Does age affect the outcomes of men after radical prostatectomy for high-risk prostate cancer? Does a long post-operative cancer specific survival make a difference in outcomes in such patients? A major new study suggests that both the age of the patient and the time survived since the operation have a significant impact in terms of cause of death. In practical terms this means that, for young men with high-risk prostate cancer, doctors may have to re-evaluate long-term clinical priorities with increasing time since surgery. This study is being presented at the European Association of Urology conference in Madrid.

These conclusions are based on the efforts of a multi-institutional international collaboration (the EMPACT group) developed to record long-term outcomes of patients classified as having "high-risk" prostate cancer (see below for definition*) and treated with radical prostatectomy. The study team was able to compile a database of 7650 patients from 14 different tertiary care centres in Italy, the USA, France, Belgium, Germany, Poland, Switzerland, and the Netherlands. Within this population, they were able to identify 612 patients treated with radical prostatectomy (RP) over a 26 year period, from 1987 to 2013 who were under the age of 60. The median follow up time was of 89 months. For each patient the number of cancer-specific related deaths (CSM) were recorded, and compared with the number of non-cancer related deaths (OCM).
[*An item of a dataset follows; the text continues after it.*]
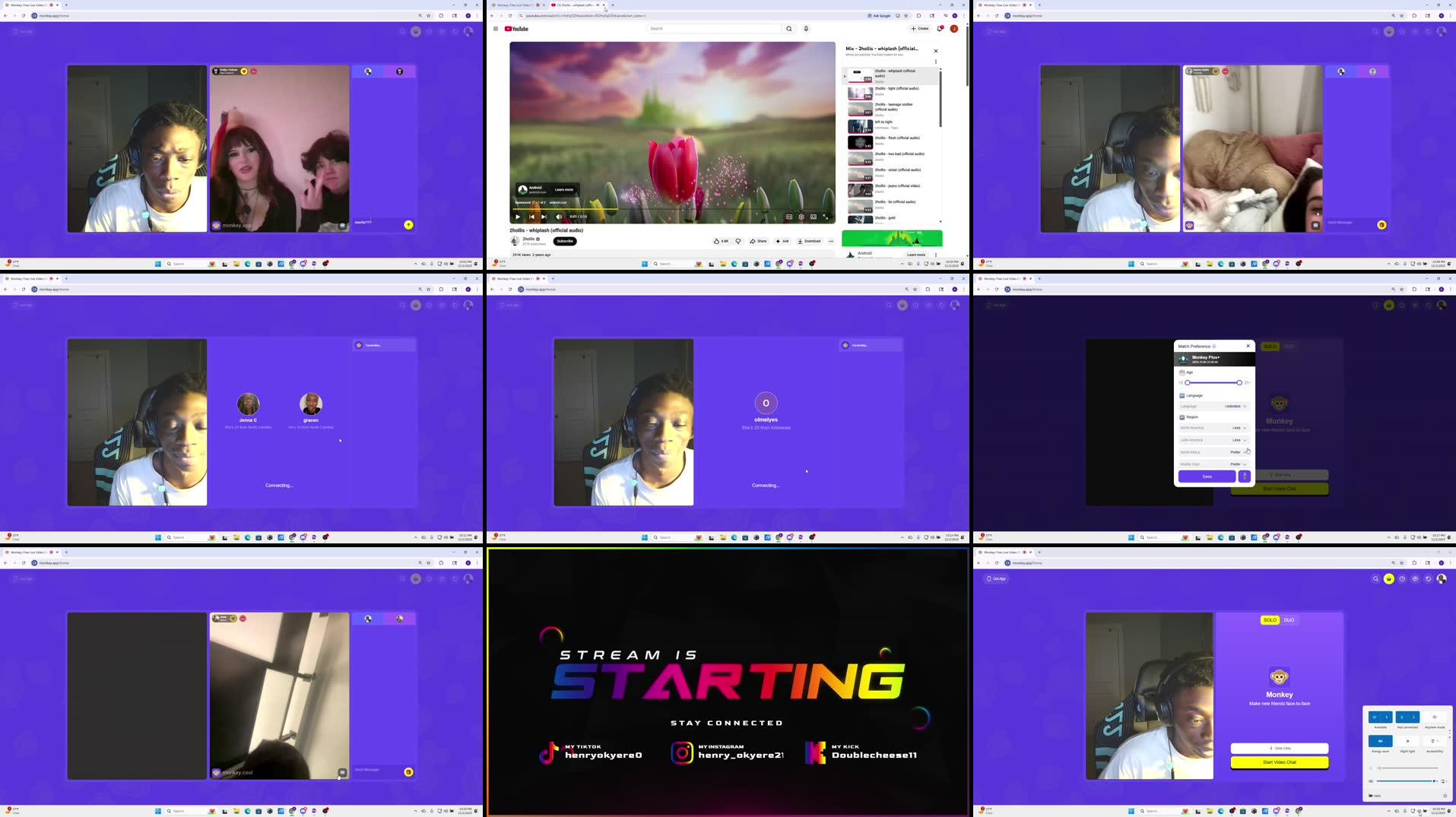1456x817 pixels.
Task: Open the YouTube playback settings gear
Action: coord(801,217)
They found that in patients younger than 60 years of age, there was a higher probability of dying of prostate cancer than of other causes in the first 10 years after a radical prostatectomy operation. However, after that initial period, cancer deaths diminish and other causes of death become more significant. This means that with increasing time since radical prostatectomy, care for these patients should gradually shift from prioritising prostate cancer towards prioritising other health risks (such as heart disease), even though regular urological check-ups should continue.
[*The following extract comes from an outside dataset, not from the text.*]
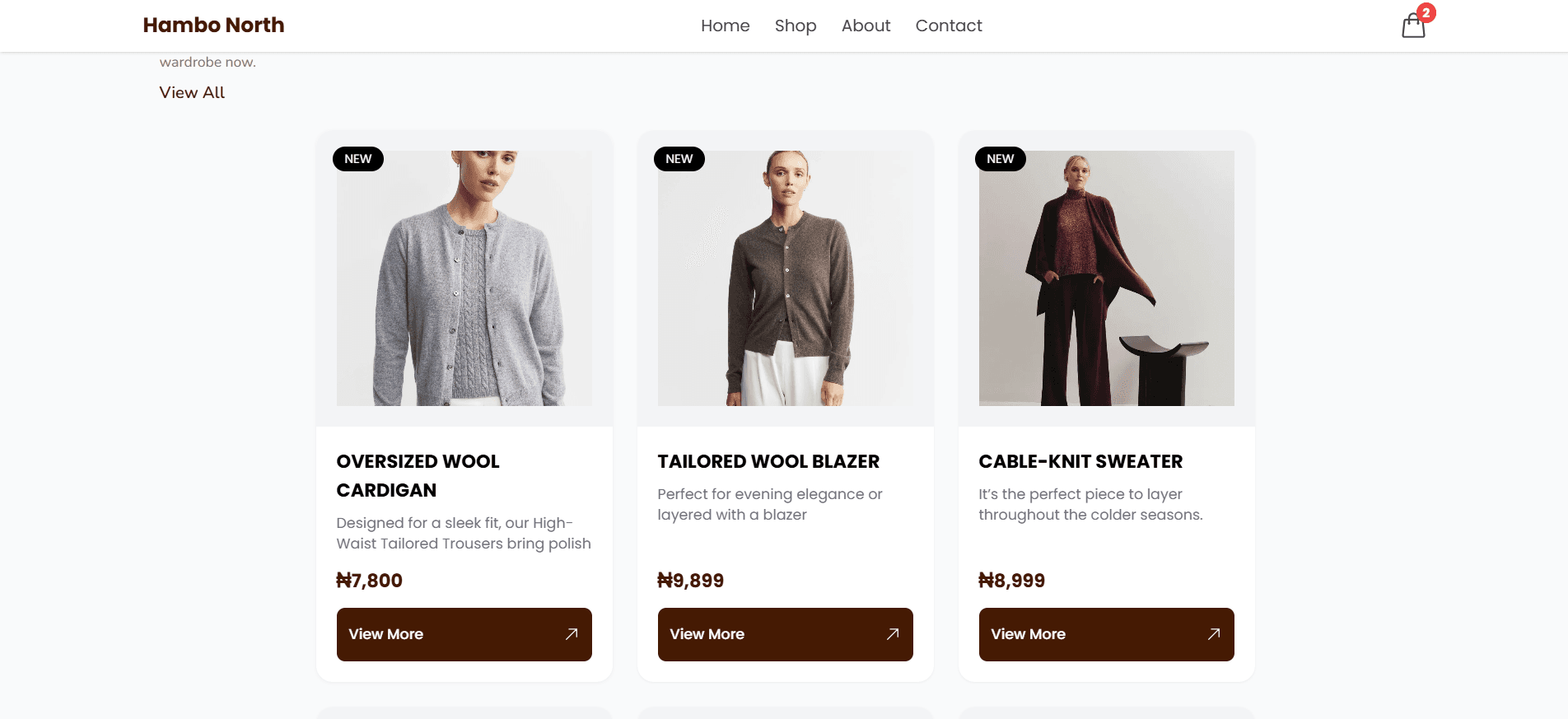Click arrow icon on Oversized Wool Cardigan button
1568x719 pixels.
[572, 634]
Commenting, lead author Dr Marco Bianchi (Ospedale San Raffaele, Milano, Italy) said:

"These results confirm that if you are under 60 when you undergo a radical prostatectomy you need close follow-up, concentrating on possible cancer recurrence for the first 10 years. After that time, patients should worry less about prostate cancer and priorities may need to shift to other health risks, even though regular urological check-ups should be continued.

What this means in practice is that each patient needs close, personalised regular monitoring, where the urologist should not focus only on prostate cancer features, but also on the general health status of the patients. This is particularly important especially with increasing time after surgery, since new comorbidities, such heart disease, may develop and become a more immediate risk to the patient's health".

*High risk was defined according to the D'Amico criteria (PSA>20 and/or cT3 or higher and/or biopsy Gleason sum 8-10).